A review by flyingfox02
The Periodic Table by Primo Levi

3.0

Primo Levi was an Italian-Jewish chemist and Holocaust survivor. This collection of essays is a look into various episodes of his life: the Jewish community he grew up in in Piedmont Italy, his teenhood in the time when Fascism was growing and creeping closer to home, briefly his spell at Auschwitz, and his career afterwards and living as a survivor. These are interspersed with tales recounted by people he met in his life (as he admitted, he was someone that people liked to speak to) and a couple of fictions that he wrote himself. Each essay is titled after an element from the Periodic Table and touches upon that element in one way or another, even if only for a paragraph. 
 
The tales are almost fantastical in tone and have an otherworldly feel to them.
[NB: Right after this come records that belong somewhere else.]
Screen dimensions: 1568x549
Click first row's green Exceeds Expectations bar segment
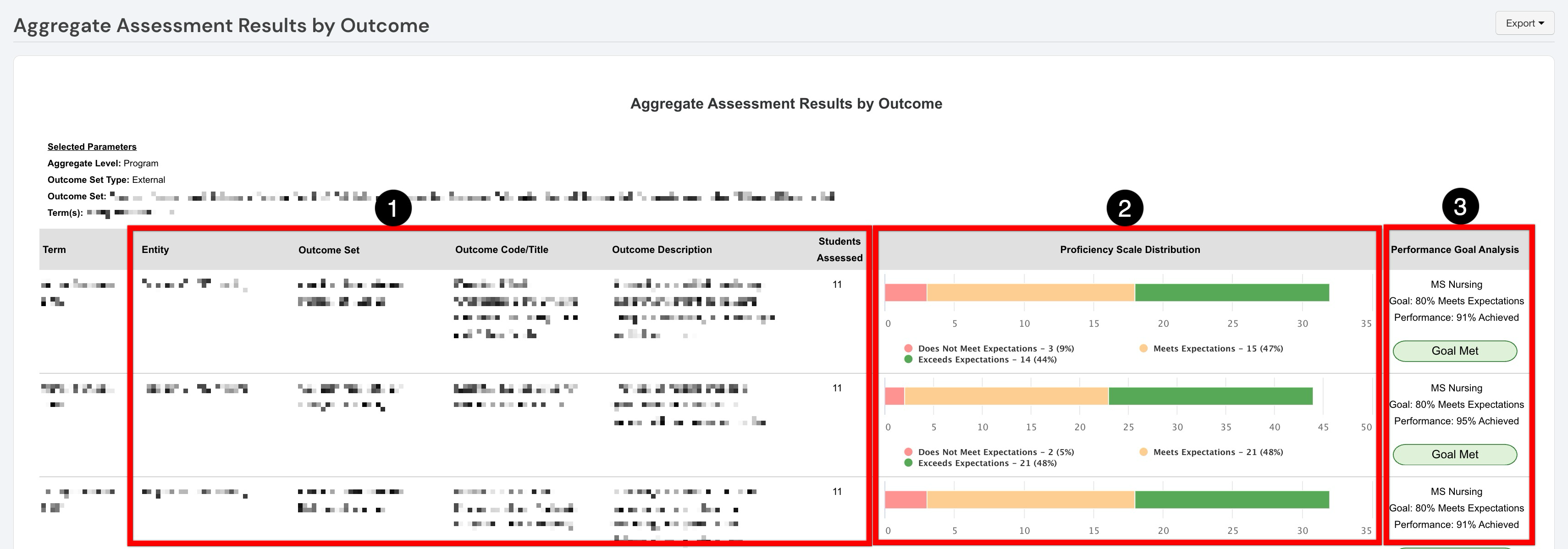[x=1232, y=293]
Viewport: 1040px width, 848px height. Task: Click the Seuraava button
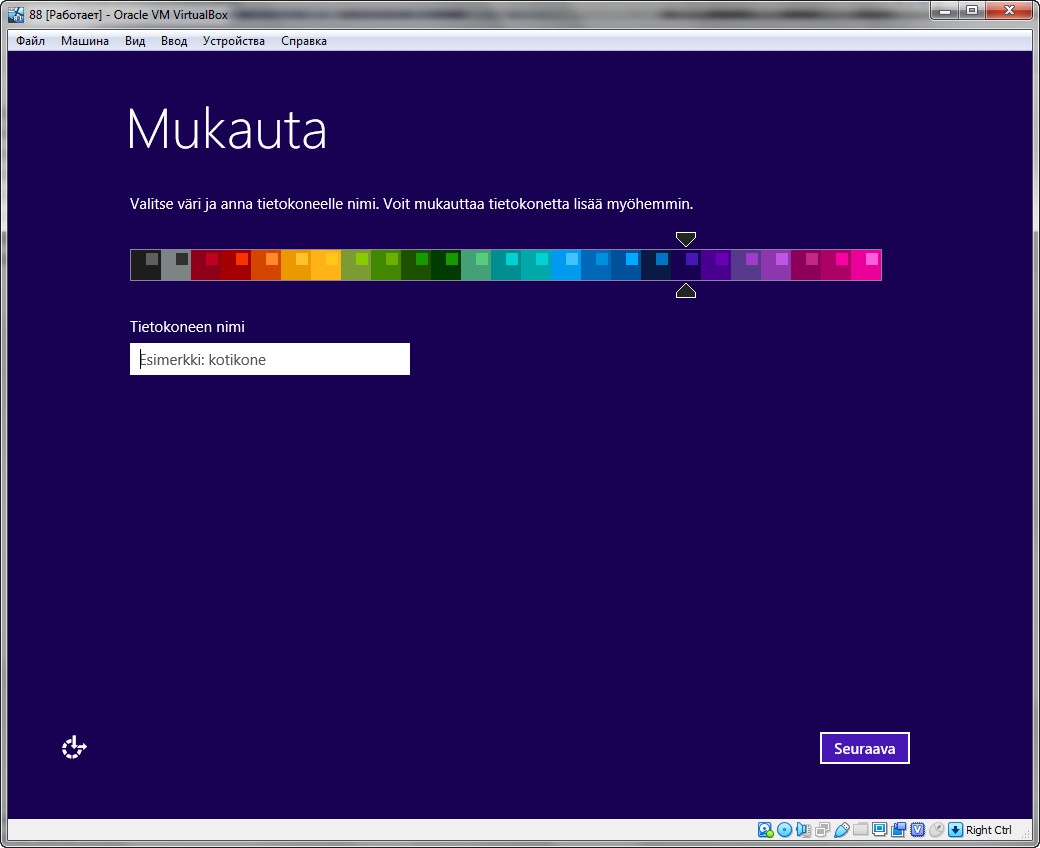(864, 748)
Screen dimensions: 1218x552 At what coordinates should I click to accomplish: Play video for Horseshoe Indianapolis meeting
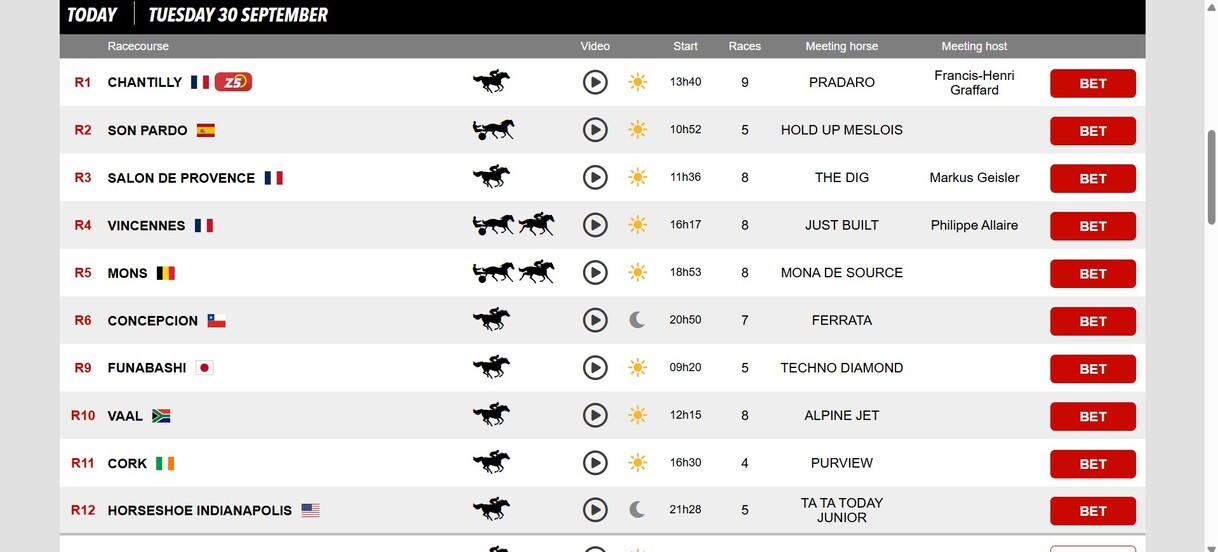595,510
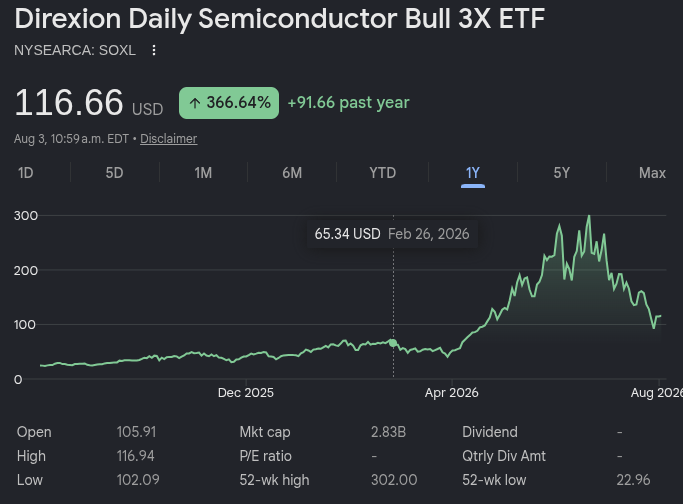
Task: Select the 1D time range tab
Action: (x=26, y=173)
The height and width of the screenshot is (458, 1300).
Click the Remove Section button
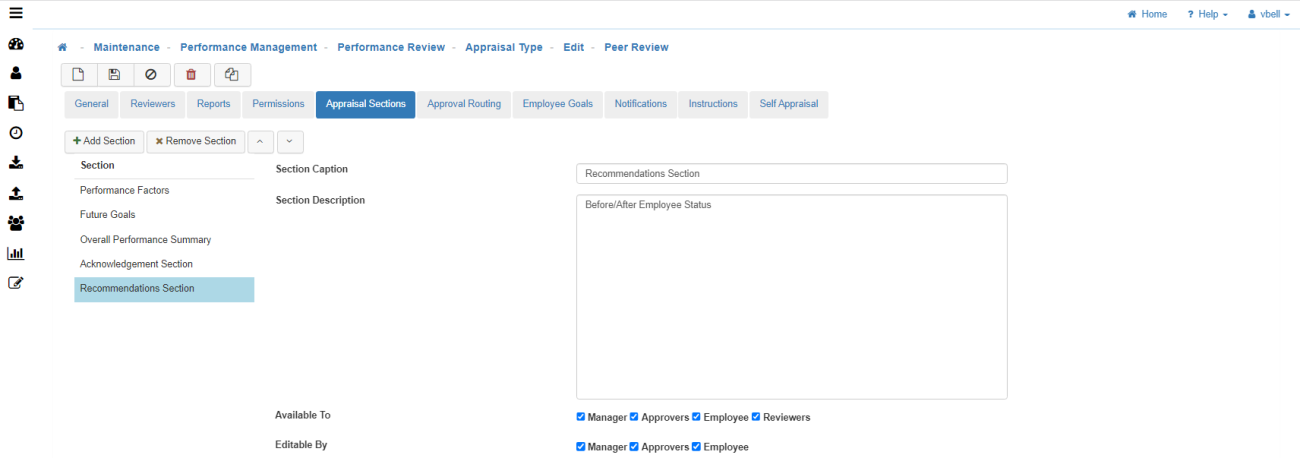click(196, 142)
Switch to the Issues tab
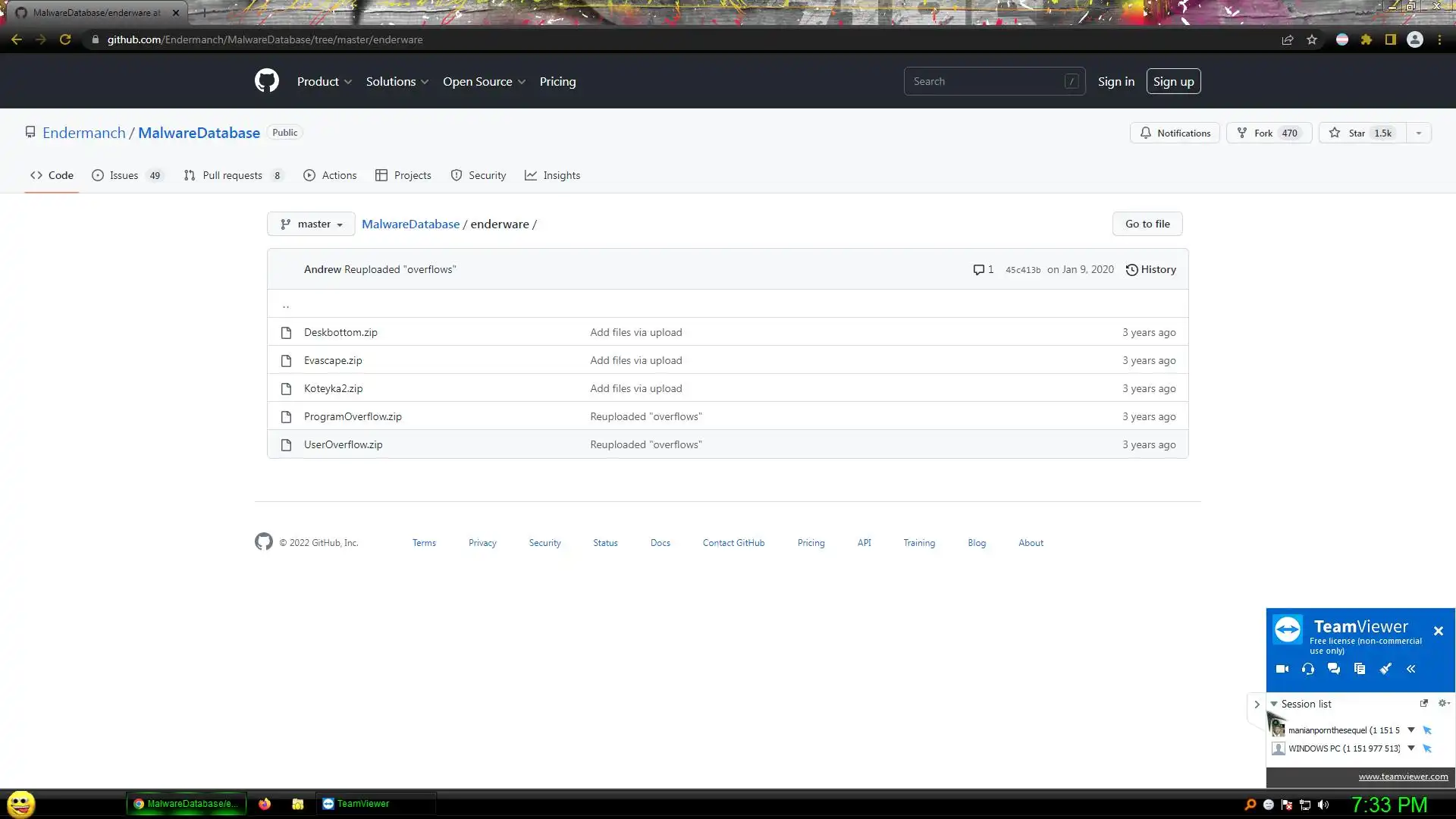The image size is (1456, 819). tap(124, 176)
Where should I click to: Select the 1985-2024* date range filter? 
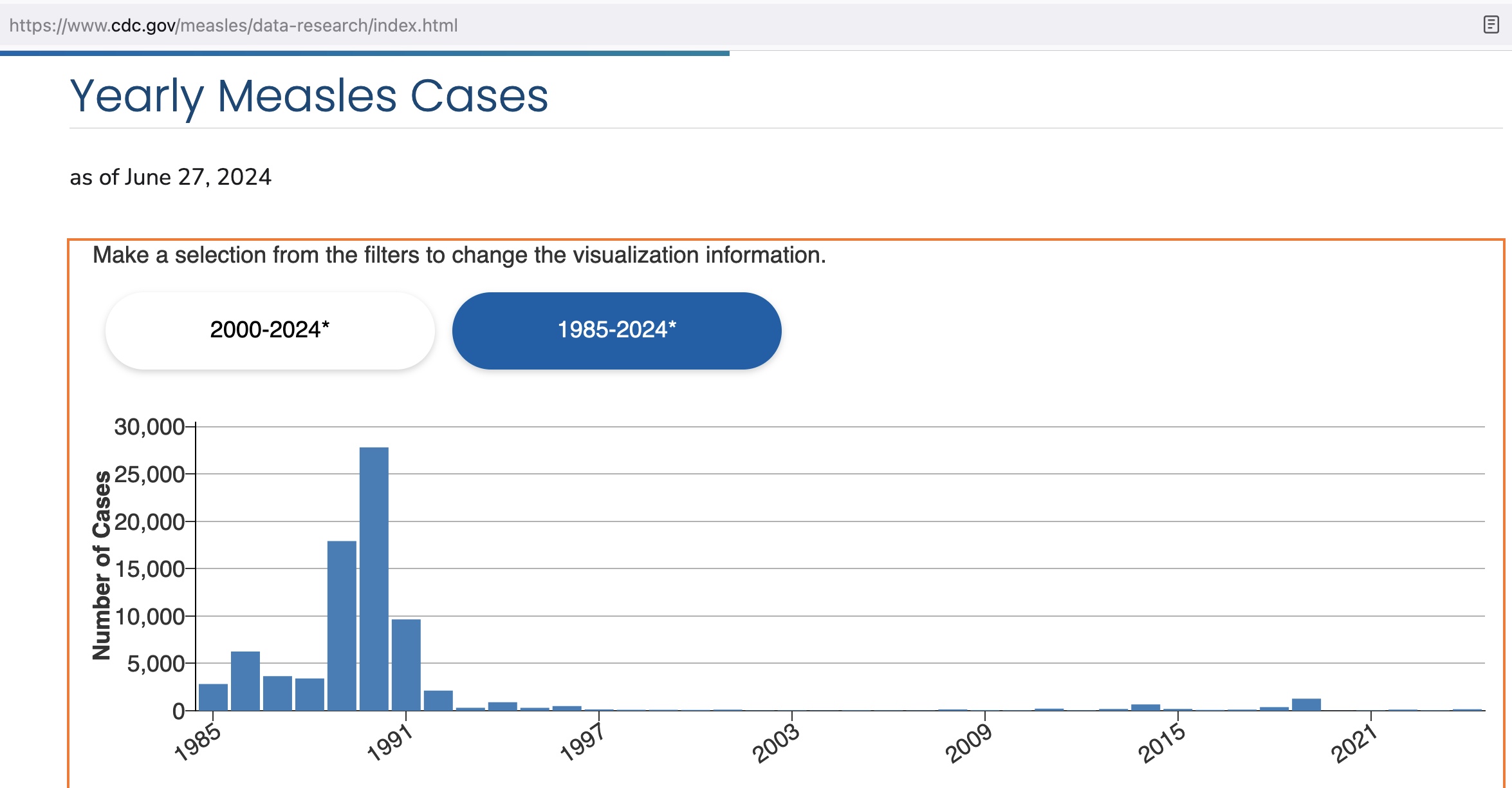coord(616,330)
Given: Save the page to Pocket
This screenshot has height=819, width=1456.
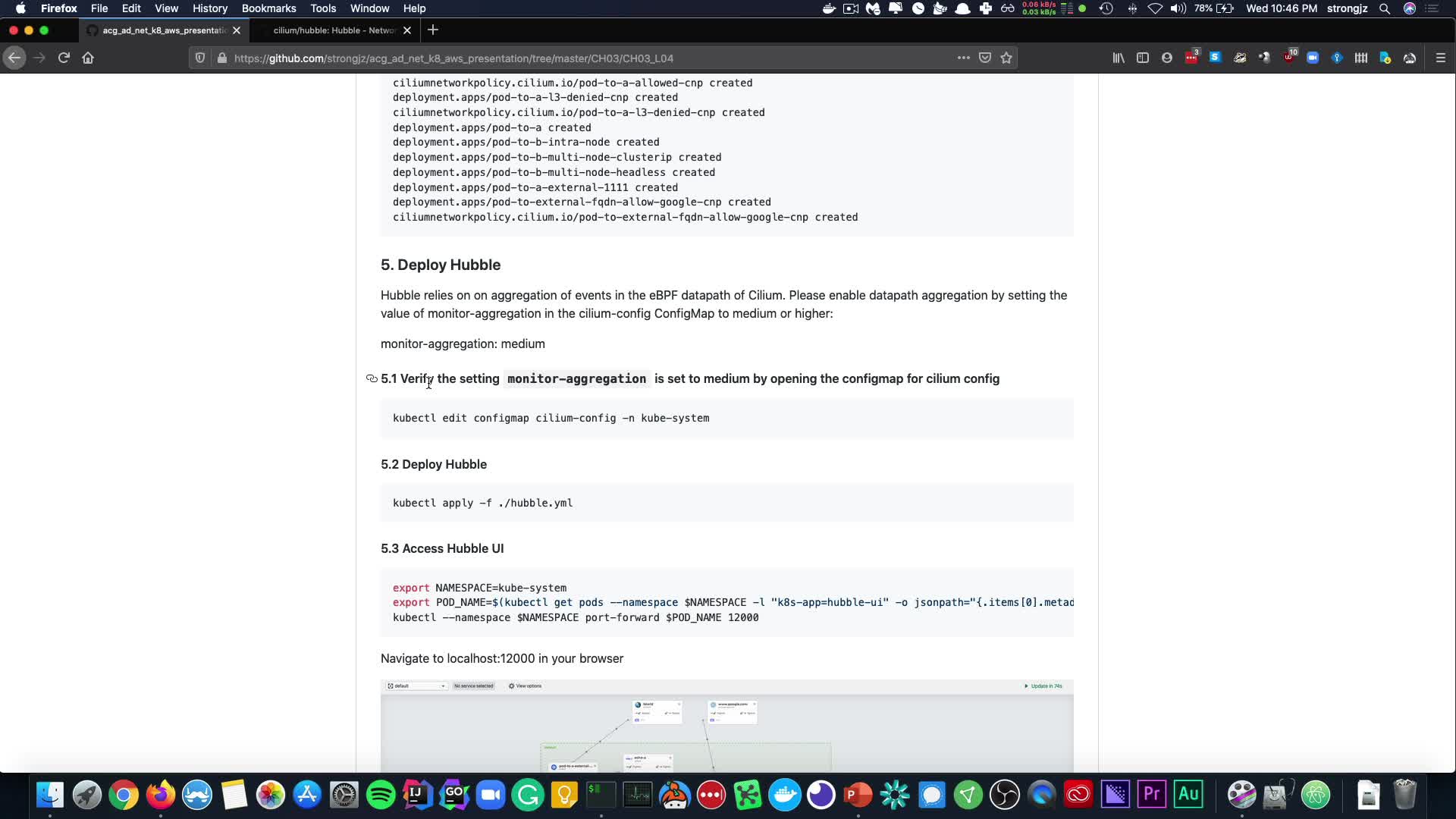Looking at the screenshot, I should click(985, 58).
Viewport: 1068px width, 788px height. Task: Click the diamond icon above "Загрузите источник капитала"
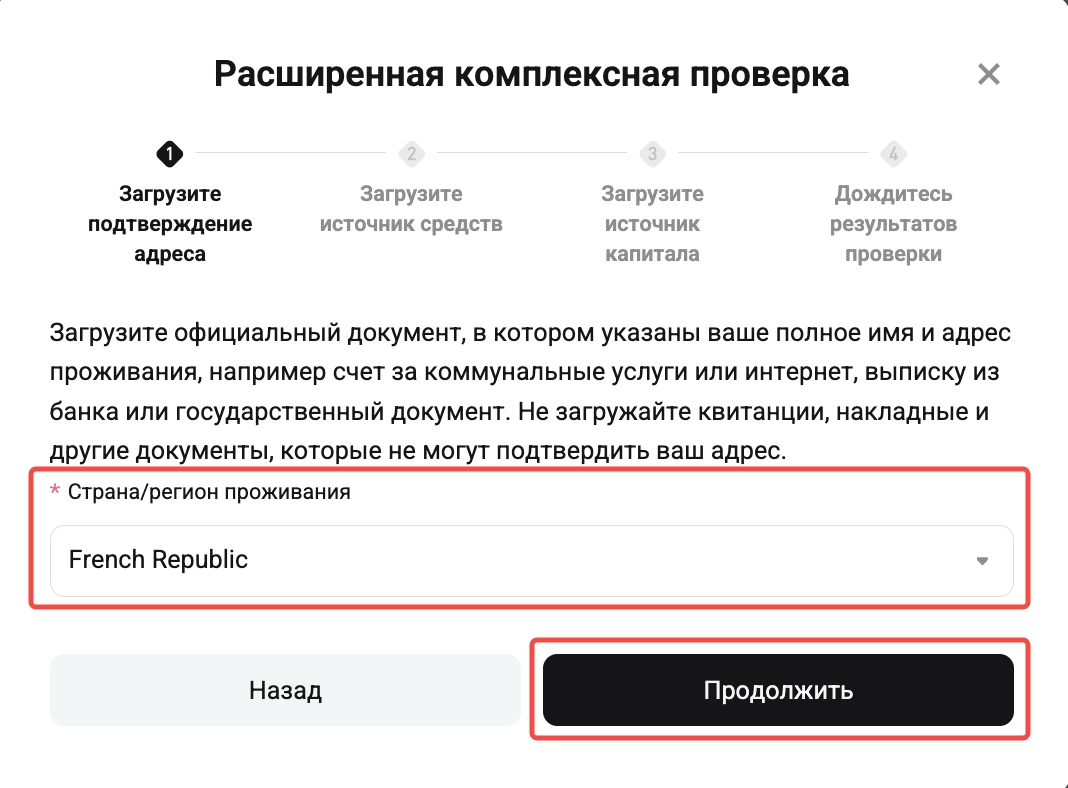[652, 154]
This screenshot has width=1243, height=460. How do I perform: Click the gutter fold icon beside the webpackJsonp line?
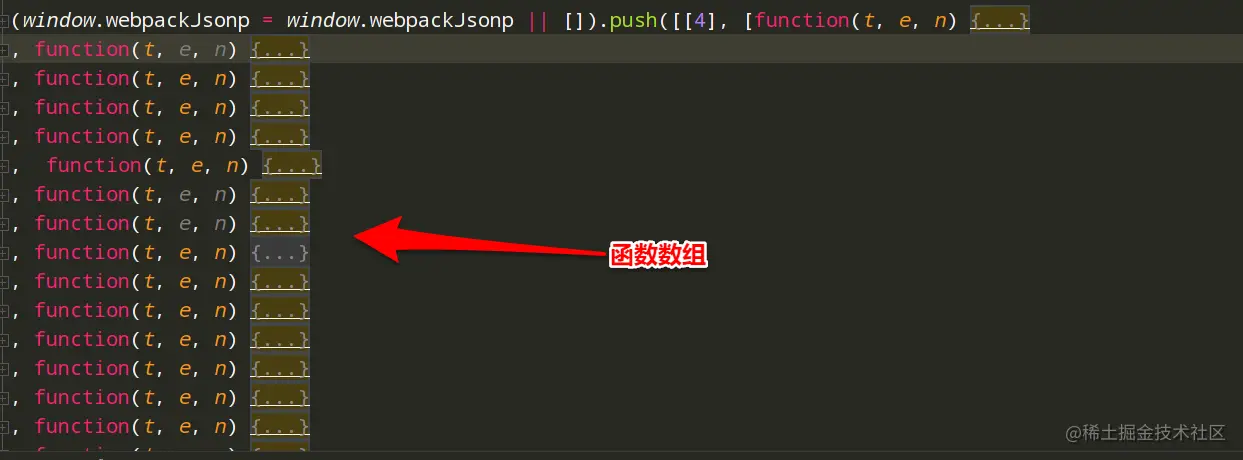tap(4, 21)
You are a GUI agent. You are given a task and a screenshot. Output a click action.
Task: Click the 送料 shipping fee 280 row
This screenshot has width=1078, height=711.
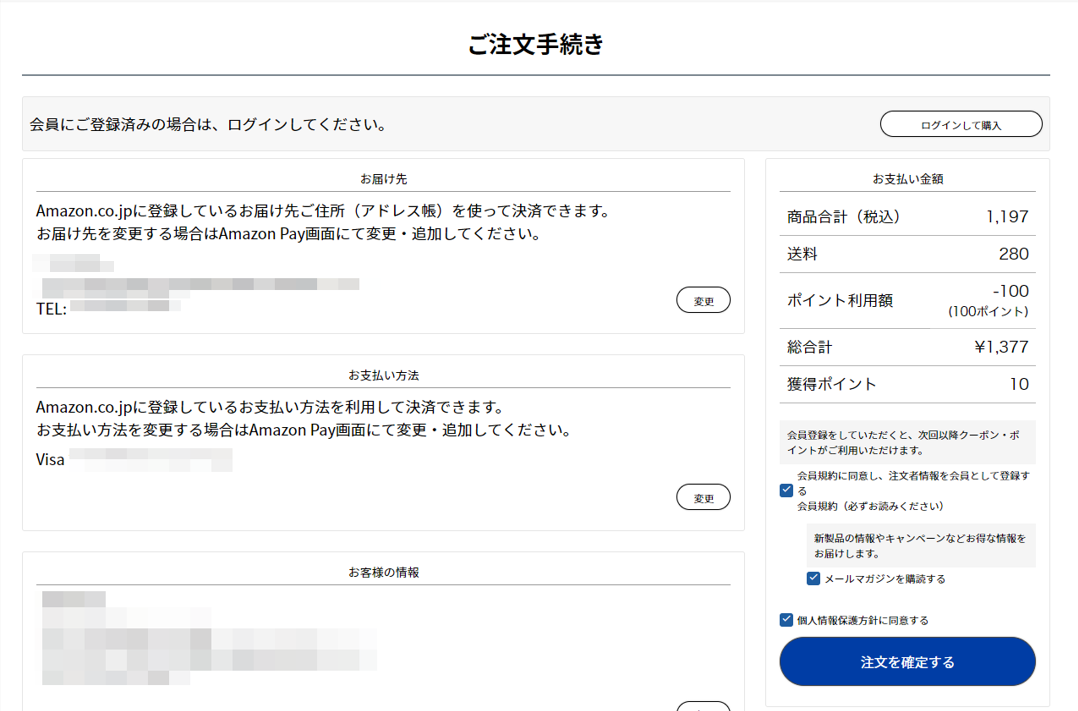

The autobiographical chapters are, on the other hand, sober and to some extent impassive. But when he talks about chemistry and doing chemistry, it’s with purpose and a calm passion. I’m not much of a chemist (I took classes for my first two terms at uni and barely passed) and many things flew over my head, but reading those parts felt like I was watching someone who knew what he was doing, a man who knows his craft intimately. 
 
This is a passage from my favourite chapter, “Vanadium”, where he reveals his correspondence with Dr. Müller, a former SA member who worked at the concentration camp where he was taken. 
 
The Müller character was entpuppt, he had come out of his chrysalis, he was sharply defined, in perfect focus. Neither infamous nor a hero: after filtering off the rhetoric and the lies in good or bad faith there remained a typically gray human specimen, one of the not so few one-eyed men in the kingdom of the blind. He did me an undeserved honor in attributing to me the virtue of loving my enemies: no, despite the distant privileges he had reserved for me, and although he had not been an enemy in the strict sense of the word, I did not feel like loving him. I did not love him, and I didn’t want to see him, and yet I felt a certain measure of respect for him: it is not easy to be one-eyed. He was not cowardly, or deaf, or a cynic, he had not conformed, he was trying to settle his accounts with the past and they didn’t tally. 
 
His condemnation of Nazism was timid and evasive, but he had not sought justifications. He sought a colloquy: he had a conscience, and he struggled to soothe it. 
 
I admitted that we are not all born heroes, and that a world in which everyone would be like him, that is, honest and unarmed, would be tolerable, but this is an unreal world. In the real world the armed exist, they build Auschwitz, and the honest and unarmed clear the road for them; therefore every German must answer for Auschwitz, indeed every man, and after Auschwitz it is no longer permissible to be unarmed.